## START
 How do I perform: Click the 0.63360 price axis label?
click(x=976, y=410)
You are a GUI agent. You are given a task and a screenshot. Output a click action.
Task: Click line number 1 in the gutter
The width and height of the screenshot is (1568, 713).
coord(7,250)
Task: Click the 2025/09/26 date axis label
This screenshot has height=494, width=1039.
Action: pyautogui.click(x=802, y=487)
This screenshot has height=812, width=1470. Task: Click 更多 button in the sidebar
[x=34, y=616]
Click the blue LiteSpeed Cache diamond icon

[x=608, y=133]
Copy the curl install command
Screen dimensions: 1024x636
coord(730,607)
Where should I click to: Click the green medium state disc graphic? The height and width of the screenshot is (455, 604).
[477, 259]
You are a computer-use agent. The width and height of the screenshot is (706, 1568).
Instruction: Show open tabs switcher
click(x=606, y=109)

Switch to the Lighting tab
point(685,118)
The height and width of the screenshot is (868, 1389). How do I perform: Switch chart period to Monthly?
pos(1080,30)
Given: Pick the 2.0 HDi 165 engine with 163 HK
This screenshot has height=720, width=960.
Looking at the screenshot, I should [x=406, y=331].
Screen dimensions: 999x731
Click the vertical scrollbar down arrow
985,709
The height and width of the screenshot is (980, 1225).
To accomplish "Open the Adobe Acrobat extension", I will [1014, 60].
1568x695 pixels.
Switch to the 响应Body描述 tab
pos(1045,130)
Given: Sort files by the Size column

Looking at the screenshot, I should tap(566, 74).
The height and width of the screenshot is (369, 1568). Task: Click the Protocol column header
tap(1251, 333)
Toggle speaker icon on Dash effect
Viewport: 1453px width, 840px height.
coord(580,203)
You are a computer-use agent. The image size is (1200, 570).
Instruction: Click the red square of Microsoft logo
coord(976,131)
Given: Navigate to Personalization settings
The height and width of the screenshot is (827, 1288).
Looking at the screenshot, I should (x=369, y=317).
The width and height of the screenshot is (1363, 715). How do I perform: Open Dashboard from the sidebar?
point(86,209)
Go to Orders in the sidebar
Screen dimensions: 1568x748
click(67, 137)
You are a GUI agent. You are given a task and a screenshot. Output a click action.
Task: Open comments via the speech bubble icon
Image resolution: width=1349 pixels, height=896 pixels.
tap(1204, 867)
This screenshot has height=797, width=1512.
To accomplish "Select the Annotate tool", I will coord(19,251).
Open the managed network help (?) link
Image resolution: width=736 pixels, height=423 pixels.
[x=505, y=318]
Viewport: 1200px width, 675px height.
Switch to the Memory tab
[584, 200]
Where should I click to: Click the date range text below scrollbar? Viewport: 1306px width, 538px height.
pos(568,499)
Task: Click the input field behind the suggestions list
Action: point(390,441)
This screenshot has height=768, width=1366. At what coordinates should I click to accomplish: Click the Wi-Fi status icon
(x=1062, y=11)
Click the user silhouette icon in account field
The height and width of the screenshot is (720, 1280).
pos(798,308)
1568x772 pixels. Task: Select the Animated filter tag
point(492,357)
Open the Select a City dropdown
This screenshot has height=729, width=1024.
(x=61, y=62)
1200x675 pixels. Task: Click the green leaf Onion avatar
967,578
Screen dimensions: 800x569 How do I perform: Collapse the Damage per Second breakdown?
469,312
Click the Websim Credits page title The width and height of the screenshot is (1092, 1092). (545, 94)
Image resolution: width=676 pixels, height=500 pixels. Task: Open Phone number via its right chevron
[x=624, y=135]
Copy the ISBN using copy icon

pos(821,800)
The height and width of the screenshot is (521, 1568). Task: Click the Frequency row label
## END
Exercise details
Rewrite all of the records above, putting "scroll bar" wherever "scrollbar" appears and leaving everything else unchanged.

Answer to the problem
 How do I perform: Click the 0.63360 price axis label?
click(x=976, y=410)
You are a GUI agent. You are given a task and a screenshot. Output a click action.
Task: Click line number 1 in the gutter
The width and height of the screenshot is (1568, 713).
coord(7,250)
Task: Click the 2025/09/26 date axis label
This screenshot has height=494, width=1039.
Action: pyautogui.click(x=802, y=487)
This screenshot has height=812, width=1470. Task: Click 更多 button in the sidebar
[x=34, y=616]
Click the blue LiteSpeed Cache diamond icon

[x=608, y=133]
Copy the curl install command
Screen dimensions: 1024x636
coord(730,607)
Where should I click to: Click the green medium state disc graphic? The height and width of the screenshot is (455, 604).
[477, 259]
You are a computer-use agent. The width and height of the screenshot is (706, 1568).
Instruction: Show open tabs switcher
click(x=606, y=109)

Switch to the Lighting tab
point(685,118)
The height and width of the screenshot is (868, 1389). How do I perform: Switch chart period to Monthly?
pos(1080,30)
Given: Pick the 2.0 HDi 165 engine with 163 HK
This screenshot has height=720, width=960.
Looking at the screenshot, I should [x=406, y=331].
Screen dimensions: 999x731
Click the vertical scroll bar down arrow
985,709
The height and width of the screenshot is (980, 1225).
To accomplish "Open the Adobe Acrobat extension", I will [1014, 60].
1568x695 pixels.
Switch to the 响应Body描述 tab
pos(1045,130)
Given: Sort files by the Size column

Looking at the screenshot, I should tap(566, 74).
The height and width of the screenshot is (369, 1568). Task: Click the Protocol column header
tap(1251, 333)
Toggle speaker icon on Dash effect
Viewport: 1453px width, 840px height.
coord(580,203)
You are a computer-use agent. The image size is (1200, 570).
Instruction: Click the red square of Microsoft logo
coord(976,131)
Given: Navigate to Personalization settings
The height and width of the screenshot is (827, 1288).
Looking at the screenshot, I should (x=369, y=317).
The width and height of the screenshot is (1363, 715). How do I perform: Open Dashboard from the sidebar?
point(86,209)
Go to Orders in the sidebar
Screen dimensions: 1568x748
click(67, 137)
You are a GUI agent. You are given a task and a screenshot. Output a click action.
Task: Open comments via the speech bubble icon
Image resolution: width=1349 pixels, height=896 pixels.
tap(1204, 867)
This screenshot has height=797, width=1512.
To accomplish "Select the Annotate tool", I will coord(19,251).
Open the managed network help (?) link
Image resolution: width=736 pixels, height=423 pixels.
[x=505, y=318]
Viewport: 1200px width, 675px height.
Switch to the Memory tab
[584, 200]
Where should I click to: Click the date range text below scroll bar? Viewport: 1306px width, 538px height.
pos(568,499)
Task: Click the input field behind the suggestions list
Action: point(390,441)
This screenshot has height=768, width=1366. At what coordinates should I click to accomplish: Click the Wi-Fi status icon
(x=1062, y=11)
Click the user silhouette icon in account field
The height and width of the screenshot is (720, 1280).
pos(798,308)
1568x772 pixels. Task: Select the Animated filter tag
point(492,357)
Open the Select a City dropdown
This screenshot has height=729, width=1024.
(x=61, y=62)
1200x675 pixels. Task: Click the green leaf Onion avatar
967,578
Screen dimensions: 800x569 How do I perform: Collapse the Damage per Second breakdown?
469,312
Click the Websim Credits page title The width and height of the screenshot is (1092, 1092). (545, 94)
Image resolution: width=676 pixels, height=500 pixels. Task: Open Phone number via its right chevron
[x=624, y=135]
Copy the ISBN using copy icon

pos(821,800)
The height and width of the screenshot is (521, 1568). Task: Click the Frequency row label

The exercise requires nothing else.